Rimsky-Korsakov's 'The Tsar's Bride' at the Royal Opera House, Covent Garden.
Bill Cooper
/
courtesy of the Royal Opera House, Covent Garden
Rimsky-Korsakov's 'The Tsar's Bride' at the Royal Opera House, Covent Garden.

In 1939, the great Russian film director Sergei Eisenstein made a splash in Hollywood with the American release of his sweeping historical epic Alexander Nevsky. Then he followed it up in the '40s with the even more sprawling, three-part drama Ivan the Terrible.

To many American movie buffs, these films surely seemed new and exotic, with their colorful Russian settings and dark, psychological undertones. Opera fans, on the other hand, may have recognized the movies as part of a theatrical trend dating back to the previous century.

In the mid-1800s, a group of young composers got together in St. Petersburg. Now known as "The Mighty Handful," their goal was to establish a distinctly Russian school of composing, and Russian history was one of their most important tools.

When it comes to opera, the most famous product of their efforts is Modest Mussorgsky's Boris Godunov. Other members of the group also pitched in — notably Alexander Borodin with Prince Igor. And there was another, less familiar contribution from a composer not known for somber, historical dramas: Nikolai Rimsky-Korsakov.

Though Rimsky-Korsakov is familiar to many music lovers for his brilliantly orchestrated concert music — including the popular symphonic poem Scheherazade — he also wrote a dozen or so operas. Many of them are showy concoctions based on fantastic stories from Russian folklore and legend. But his 1899 opera The Tsar's Bride is something else altogether. It's a complex, psychological drama, steeped in history and driven by one of the same characters that later inspired Eisenstein: the 16th-century Tsar Ivan IV (better known in the English-speaking world as Ivan the Terrible). It's also a fascinating attempt by a distinctly Russian composer to compose an opera leaning heavily on a lyrical, almost Italian style of vocal writing.
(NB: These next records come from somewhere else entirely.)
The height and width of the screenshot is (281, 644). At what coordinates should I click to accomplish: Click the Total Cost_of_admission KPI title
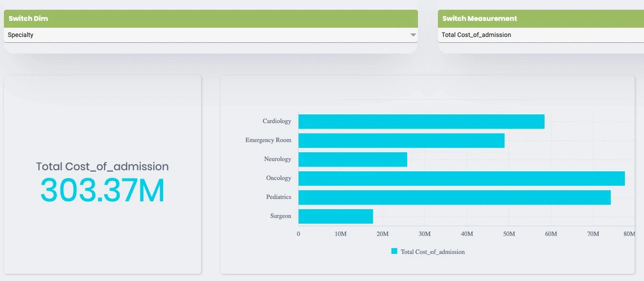coord(102,167)

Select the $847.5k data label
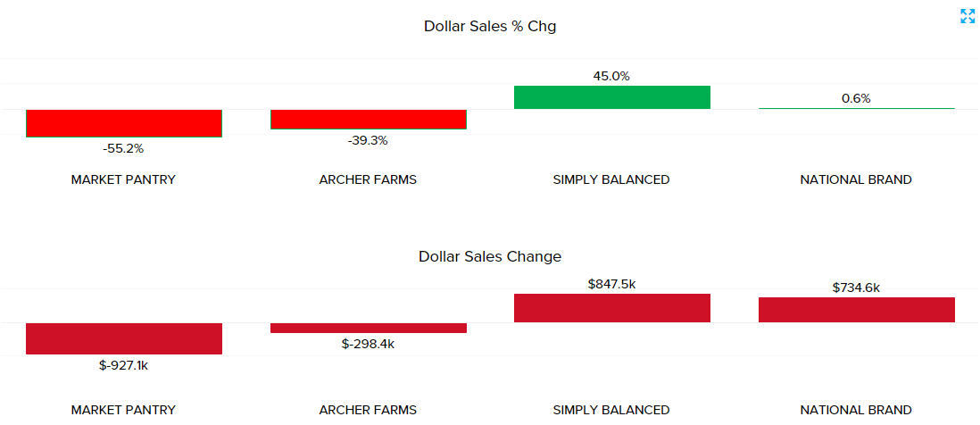tap(611, 284)
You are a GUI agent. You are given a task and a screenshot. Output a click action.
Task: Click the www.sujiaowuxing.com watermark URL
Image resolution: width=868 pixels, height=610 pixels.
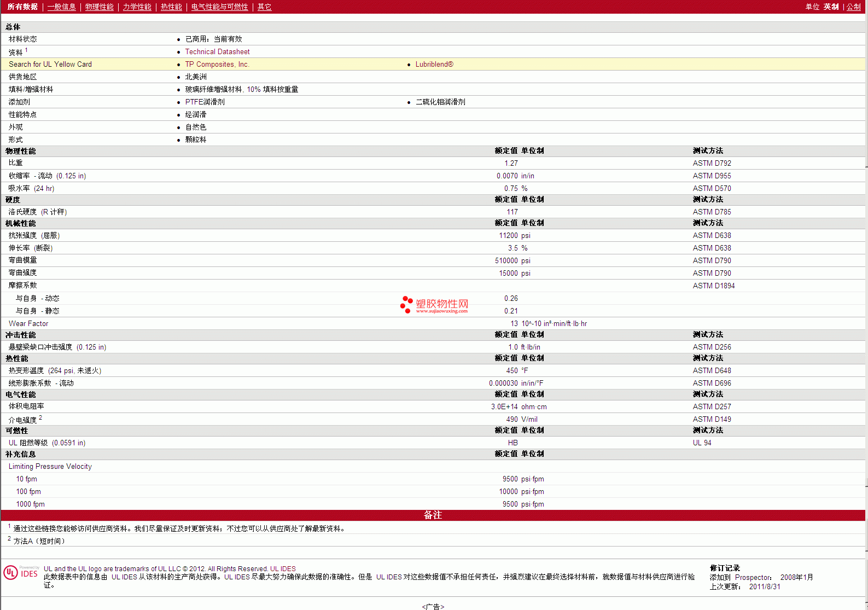[441, 311]
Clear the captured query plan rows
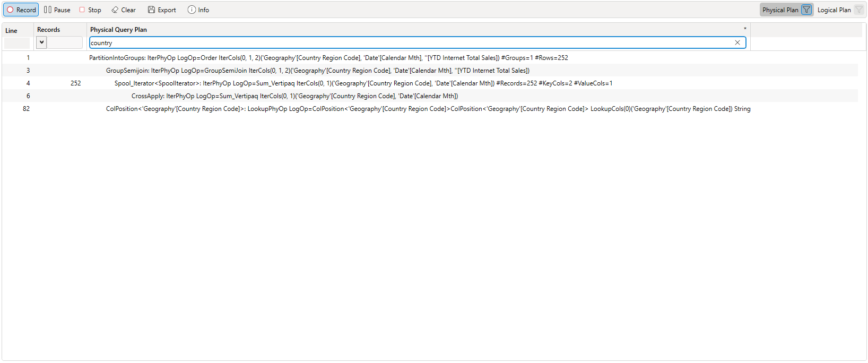Screen dimensions: 868x363 pos(124,10)
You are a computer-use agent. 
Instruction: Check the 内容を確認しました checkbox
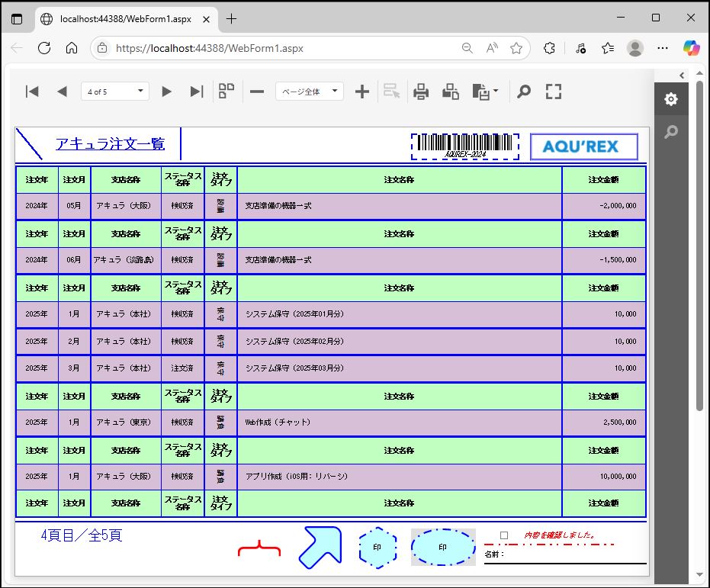click(x=504, y=535)
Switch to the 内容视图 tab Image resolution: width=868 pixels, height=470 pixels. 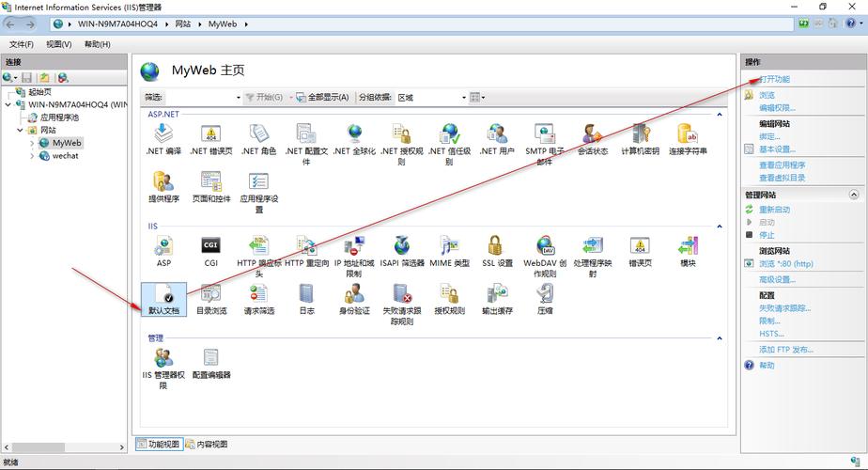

The story of The Tsar's Bride speculates about a single, mysterious event during Ivan's long reign — his brief marriage to Marfa Sobakin, his third wife, who died just days after their wedding in 1571. In the opera, Ivan himself never utters a word. During his single appearance on stage, his identity is revealed though a traditional Russian melody heard in the orchestra. Yet the tsar is a looming presence throughout the drama, represented in the oppressive actions of his dreaded secret police, the oprichniks, who include some of the opera's most compelling characters.
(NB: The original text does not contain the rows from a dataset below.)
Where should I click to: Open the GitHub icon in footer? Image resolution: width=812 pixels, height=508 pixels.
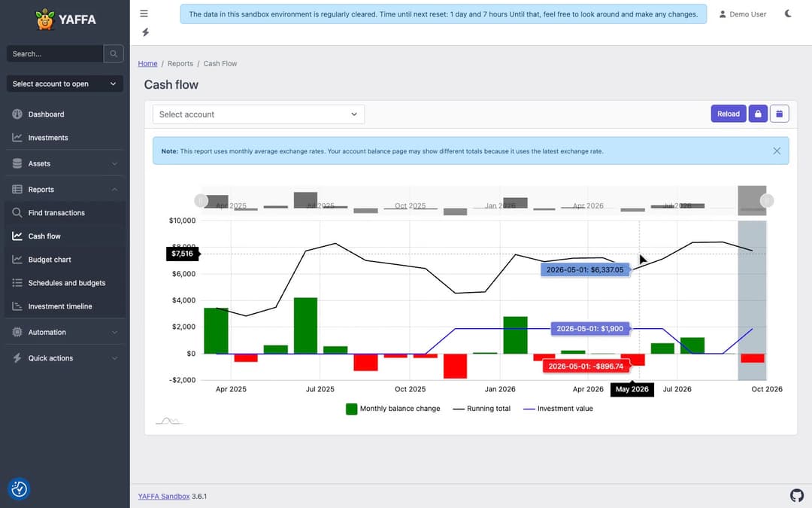796,495
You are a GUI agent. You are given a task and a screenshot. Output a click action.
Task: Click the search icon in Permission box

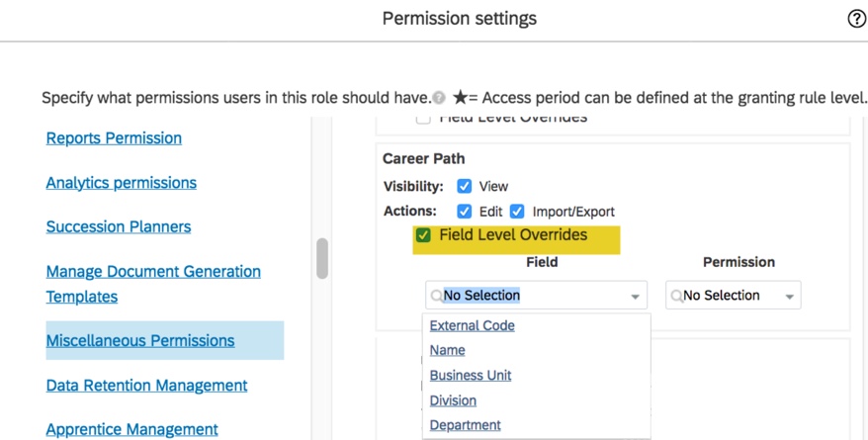[x=676, y=296]
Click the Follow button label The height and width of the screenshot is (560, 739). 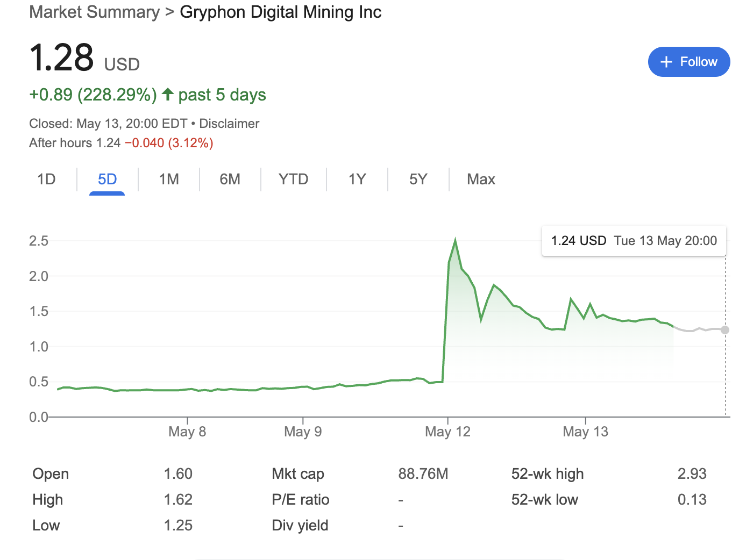pos(698,62)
World of Opera host Lisa Simeone presents The Tsar's Bride in a striking new production from London's Royal Opera House, Covent Garden. In it, stage director Paul Curran moves the drama forward more than four centuries, setting the action in present-day Moscow. The stars include soprano Marina Poplavskaya as Marfa, baritone Johann Reuter as the ruthless oprichnik Gryaznoy and mezzo-soprano Ekaterina Gubanova as Marfa's tragic rival, Lyubasha.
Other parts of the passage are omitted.